**AIM OF THE EXERCISE:** Set down the full listing exactly, character for character.
.....
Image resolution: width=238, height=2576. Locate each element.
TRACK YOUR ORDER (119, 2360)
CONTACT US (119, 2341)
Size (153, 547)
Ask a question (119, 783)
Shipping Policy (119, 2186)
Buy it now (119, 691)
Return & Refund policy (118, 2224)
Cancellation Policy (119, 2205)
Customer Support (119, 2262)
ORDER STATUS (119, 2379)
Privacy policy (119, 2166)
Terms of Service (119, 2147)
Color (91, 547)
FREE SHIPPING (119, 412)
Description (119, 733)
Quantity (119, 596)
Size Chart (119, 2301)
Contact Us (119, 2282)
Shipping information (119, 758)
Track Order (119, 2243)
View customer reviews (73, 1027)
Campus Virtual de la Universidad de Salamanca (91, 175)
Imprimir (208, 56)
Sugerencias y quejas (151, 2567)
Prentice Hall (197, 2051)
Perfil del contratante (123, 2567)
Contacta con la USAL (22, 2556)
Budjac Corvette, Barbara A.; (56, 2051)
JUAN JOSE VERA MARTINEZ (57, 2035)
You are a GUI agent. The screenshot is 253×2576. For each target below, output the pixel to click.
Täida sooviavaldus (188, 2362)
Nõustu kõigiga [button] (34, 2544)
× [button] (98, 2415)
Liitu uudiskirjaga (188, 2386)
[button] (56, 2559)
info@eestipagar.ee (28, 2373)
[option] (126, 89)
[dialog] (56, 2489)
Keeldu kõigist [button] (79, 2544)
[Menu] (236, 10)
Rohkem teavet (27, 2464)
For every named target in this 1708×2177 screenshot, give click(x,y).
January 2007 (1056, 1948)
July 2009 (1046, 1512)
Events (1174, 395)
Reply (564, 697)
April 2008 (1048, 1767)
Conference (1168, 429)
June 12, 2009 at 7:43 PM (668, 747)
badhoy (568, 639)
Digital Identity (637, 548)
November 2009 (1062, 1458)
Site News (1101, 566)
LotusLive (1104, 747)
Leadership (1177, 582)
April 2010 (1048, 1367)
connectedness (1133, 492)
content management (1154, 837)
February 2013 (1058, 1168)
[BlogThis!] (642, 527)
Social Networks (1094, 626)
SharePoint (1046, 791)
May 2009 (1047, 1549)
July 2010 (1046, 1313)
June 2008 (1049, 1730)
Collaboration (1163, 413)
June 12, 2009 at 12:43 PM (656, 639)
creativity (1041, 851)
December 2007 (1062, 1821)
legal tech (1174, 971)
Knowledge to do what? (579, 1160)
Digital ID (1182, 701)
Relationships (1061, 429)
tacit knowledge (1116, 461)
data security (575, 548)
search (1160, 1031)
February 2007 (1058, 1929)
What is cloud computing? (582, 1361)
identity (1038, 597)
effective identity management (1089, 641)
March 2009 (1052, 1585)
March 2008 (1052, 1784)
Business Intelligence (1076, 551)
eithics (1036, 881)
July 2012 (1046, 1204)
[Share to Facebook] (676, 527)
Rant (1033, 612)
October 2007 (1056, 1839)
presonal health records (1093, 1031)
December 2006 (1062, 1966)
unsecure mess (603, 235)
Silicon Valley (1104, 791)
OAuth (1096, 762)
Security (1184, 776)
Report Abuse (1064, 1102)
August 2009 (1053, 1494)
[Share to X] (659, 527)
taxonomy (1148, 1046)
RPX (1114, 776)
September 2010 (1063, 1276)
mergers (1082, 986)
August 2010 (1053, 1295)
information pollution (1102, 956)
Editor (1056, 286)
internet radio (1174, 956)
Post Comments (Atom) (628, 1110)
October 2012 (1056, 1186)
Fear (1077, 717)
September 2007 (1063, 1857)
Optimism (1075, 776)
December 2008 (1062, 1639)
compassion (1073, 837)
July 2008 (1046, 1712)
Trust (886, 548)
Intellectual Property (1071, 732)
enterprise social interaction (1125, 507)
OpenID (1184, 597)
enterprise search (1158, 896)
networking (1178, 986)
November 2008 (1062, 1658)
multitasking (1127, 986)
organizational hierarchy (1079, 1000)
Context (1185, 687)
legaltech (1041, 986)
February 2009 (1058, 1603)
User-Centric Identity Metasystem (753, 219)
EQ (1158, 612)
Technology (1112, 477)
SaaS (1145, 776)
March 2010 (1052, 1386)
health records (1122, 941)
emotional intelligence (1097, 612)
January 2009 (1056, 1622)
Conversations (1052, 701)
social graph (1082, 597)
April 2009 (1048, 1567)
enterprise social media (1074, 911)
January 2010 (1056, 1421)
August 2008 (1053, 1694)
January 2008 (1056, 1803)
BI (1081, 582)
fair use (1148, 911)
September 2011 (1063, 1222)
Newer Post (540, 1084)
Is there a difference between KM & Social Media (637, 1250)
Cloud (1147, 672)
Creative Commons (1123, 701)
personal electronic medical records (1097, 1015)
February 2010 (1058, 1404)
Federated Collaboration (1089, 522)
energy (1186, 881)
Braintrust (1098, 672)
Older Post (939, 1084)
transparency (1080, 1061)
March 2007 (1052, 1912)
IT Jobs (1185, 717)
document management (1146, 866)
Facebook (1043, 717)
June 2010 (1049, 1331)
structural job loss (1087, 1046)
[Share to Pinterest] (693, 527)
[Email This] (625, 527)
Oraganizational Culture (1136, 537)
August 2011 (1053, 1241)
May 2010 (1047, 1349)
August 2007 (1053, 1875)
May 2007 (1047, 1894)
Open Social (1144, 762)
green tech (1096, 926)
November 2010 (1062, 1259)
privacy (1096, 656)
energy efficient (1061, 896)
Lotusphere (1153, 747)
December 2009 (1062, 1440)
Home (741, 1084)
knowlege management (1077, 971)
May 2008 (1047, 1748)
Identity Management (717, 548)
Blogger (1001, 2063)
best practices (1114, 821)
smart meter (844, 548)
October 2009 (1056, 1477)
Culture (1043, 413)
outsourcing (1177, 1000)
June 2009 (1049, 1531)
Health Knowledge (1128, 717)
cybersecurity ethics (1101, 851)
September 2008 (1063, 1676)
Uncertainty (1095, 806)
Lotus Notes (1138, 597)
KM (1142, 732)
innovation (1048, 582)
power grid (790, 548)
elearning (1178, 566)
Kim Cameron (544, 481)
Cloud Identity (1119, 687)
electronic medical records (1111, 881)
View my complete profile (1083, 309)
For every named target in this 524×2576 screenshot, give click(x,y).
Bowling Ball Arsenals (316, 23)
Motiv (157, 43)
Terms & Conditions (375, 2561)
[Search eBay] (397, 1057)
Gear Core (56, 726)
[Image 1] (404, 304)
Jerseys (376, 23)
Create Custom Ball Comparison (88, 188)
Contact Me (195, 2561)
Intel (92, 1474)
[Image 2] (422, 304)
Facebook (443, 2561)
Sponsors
.....
**RESPONSE:**
Image resolution: width=238, height=2576. Locate each element.
TRACK YOUR ORDER (119, 2360)
CONTACT US (119, 2341)
Size (153, 547)
Ask a question (119, 783)
Shipping Policy (119, 2186)
Buy it now (119, 691)
Return & Refund policy (118, 2224)
Cancellation Policy (119, 2205)
Customer Support (119, 2262)
ORDER STATUS (119, 2379)
Privacy policy (119, 2166)
Terms of Service (119, 2147)
Color (91, 547)
FREE SHIPPING (119, 412)
Description (119, 733)
Quantity (119, 596)
Size Chart (119, 2301)
Contact Us (119, 2282)
Shipping information (119, 758)
Track Order (119, 2243)
View customer reviews (73, 1027)
Campus Virtual de la Universidad de Salamanca (91, 175)
Imprimir (208, 56)
Sugerencias y quejas (151, 2567)
Prentice Hall (197, 2051)
Perfil del contratante (123, 2567)
Contacta con la USAL (22, 2556)
Budjac Corvette, Barbara A.; (56, 2051)
JUAN JOSE VERA MARTINEZ (57, 2035)
You are a GUI agent. The screenshot is 253×2576. For each target below, output the pixel to click.
Täida sooviavaldus (188, 2362)
Nõustu kõigiga [button] (34, 2544)
× [button] (98, 2415)
Liitu uudiskirjaga (188, 2386)
[button] (56, 2559)
info@eestipagar.ee (28, 2373)
[option] (126, 89)
[dialog] (56, 2489)
Keeldu kõigist [button] (79, 2544)
[Menu] (236, 10)
Rohkem teavet (27, 2464)
For every named target in this 1708×2177 screenshot, give click(x,y).
January 2007 (1056, 1948)
July 2009 (1046, 1512)
Events (1174, 395)
Reply (564, 697)
April 2008 (1048, 1767)
Conference (1168, 429)
June 12, 2009 at 7:43 PM (668, 747)
badhoy (568, 639)
Digital Identity (637, 548)
November 2009 (1062, 1458)
Site News (1101, 566)
LotusLive (1104, 747)
Leadership (1177, 582)
April 2010 (1048, 1367)
connectedness (1133, 492)
content management (1154, 837)
February 2013 (1058, 1168)
[BlogThis!] (642, 527)
Social Networks (1094, 626)
SharePoint (1046, 791)
May 2009 (1047, 1549)
July 2010 (1046, 1313)
June 2008 (1049, 1730)
Collaboration (1163, 413)
June 12, 2009 at 12:43 PM (656, 639)
creativity (1041, 851)
December 2007 (1062, 1821)
legal tech (1174, 971)
Knowledge to do what? (579, 1160)
Digital ID (1182, 701)
Relationships (1061, 429)
tacit knowledge (1116, 461)
data security (575, 548)
search (1160, 1031)
February 2007 (1058, 1929)
What is cloud computing? (582, 1361)
identity (1038, 597)
effective identity management (1089, 641)
March 2009 (1052, 1585)
March 2008 (1052, 1784)
Business Intelligence (1076, 551)
eithics (1036, 881)
July 2012 (1046, 1204)
[Share to Facebook] (676, 527)
Rant (1033, 612)
October 2007 (1056, 1839)
presonal health records (1093, 1031)
December 2006 (1062, 1966)
unsecure mess (603, 235)
Silicon Valley (1104, 791)
OAuth (1096, 762)
Security (1184, 776)
Report Abuse (1064, 1102)
August 2009 (1053, 1494)
[Share to X] (659, 527)
taxonomy (1148, 1046)
RPX (1114, 776)
September 2010 (1063, 1276)
mergers (1082, 986)
August 2010 (1053, 1295)
information pollution (1102, 956)
Editor (1056, 286)
internet radio (1174, 956)
Post Comments (Atom) (628, 1110)
October 2012 (1056, 1186)
Fear (1077, 717)
September 2007 (1063, 1857)
Optimism (1075, 776)
December 2008 (1062, 1639)
compassion (1073, 837)
July 2008 (1046, 1712)
Trust (886, 548)
Intellectual Property (1071, 732)
enterprise social interaction (1125, 507)
OpenID (1184, 597)
enterprise search (1158, 896)
networking (1178, 986)
November 2008 (1062, 1658)
multitasking (1127, 986)
organizational hierarchy (1079, 1000)
Context (1185, 687)
legaltech (1041, 986)
February 2009 (1058, 1603)
User-Centric Identity Metasystem (753, 219)
EQ (1158, 612)
Technology (1112, 477)
SaaS (1145, 776)
March 2010 (1052, 1386)
health records (1122, 941)
emotional intelligence (1097, 612)
January 2009 (1056, 1622)
Conversations (1052, 701)
social graph (1082, 597)
April 2009 (1048, 1567)
enterprise social media (1074, 911)
January 2010 (1056, 1421)
August 2008 (1053, 1694)
January 2008 (1056, 1803)
BI (1081, 582)
fair use (1148, 911)
September 2011 (1063, 1222)
Newer Post (540, 1084)
Is there a difference between KM & Social Media (637, 1250)
Cloud (1147, 672)
Creative Commons (1123, 701)
personal electronic medical records (1097, 1015)
February 2010 (1058, 1404)
Federated Collaboration (1089, 522)
energy (1186, 881)
Braintrust (1098, 672)
Older Post (939, 1084)
transparency (1080, 1061)
March 2007 (1052, 1912)
IT Jobs (1185, 717)
document management (1146, 866)
Facebook (1043, 717)
June 2010 (1049, 1331)
structural job loss (1087, 1046)
[Share to Pinterest] (693, 527)
[Email This] (625, 527)
Oraganizational Culture (1136, 537)
August 2011 (1053, 1241)
May 2010 (1047, 1349)
August 2007 (1053, 1875)
May 2007 (1047, 1894)
Open Social (1144, 762)
green tech (1096, 926)
November 2010 (1062, 1259)
privacy (1096, 656)
energy efficient (1061, 896)
Lotusphere (1153, 747)
December 2009 (1062, 1440)
Home (741, 1084)
knowlege management (1077, 971)
May 2008 (1047, 1748)
Identity Management (717, 548)
Blogger (1001, 2063)
best practices (1114, 821)
smart meter (844, 548)
October 2009 (1056, 1477)
Culture (1043, 413)
outsourcing (1177, 1000)
June 2009 (1049, 1531)
Health Knowledge (1128, 717)
cybersecurity ethics (1101, 851)
September 2008 (1063, 1676)
Uncertainty (1095, 806)
Lotus Notes (1138, 597)
KM (1142, 732)
innovation (1048, 582)
power grid (790, 548)
elearning (1178, 566)
Kim Cameron (544, 481)
Cloud Identity (1119, 687)
electronic medical records (1111, 881)
View my complete profile (1083, 309)
For every named target in this 524×2576 screenshot, give click(x,y).
Bowling Ball Arsenals (316, 23)
Motiv (157, 43)
Terms & Conditions (375, 2561)
[Search eBay] (397, 1057)
Gear Core (56, 726)
[Image 1] (404, 304)
Jerseys (376, 23)
Create Custom Ball Comparison (88, 188)
Contact Me (195, 2561)
Intel (92, 1474)
[Image 2] (422, 304)
Facebook (443, 2561)
Sponsors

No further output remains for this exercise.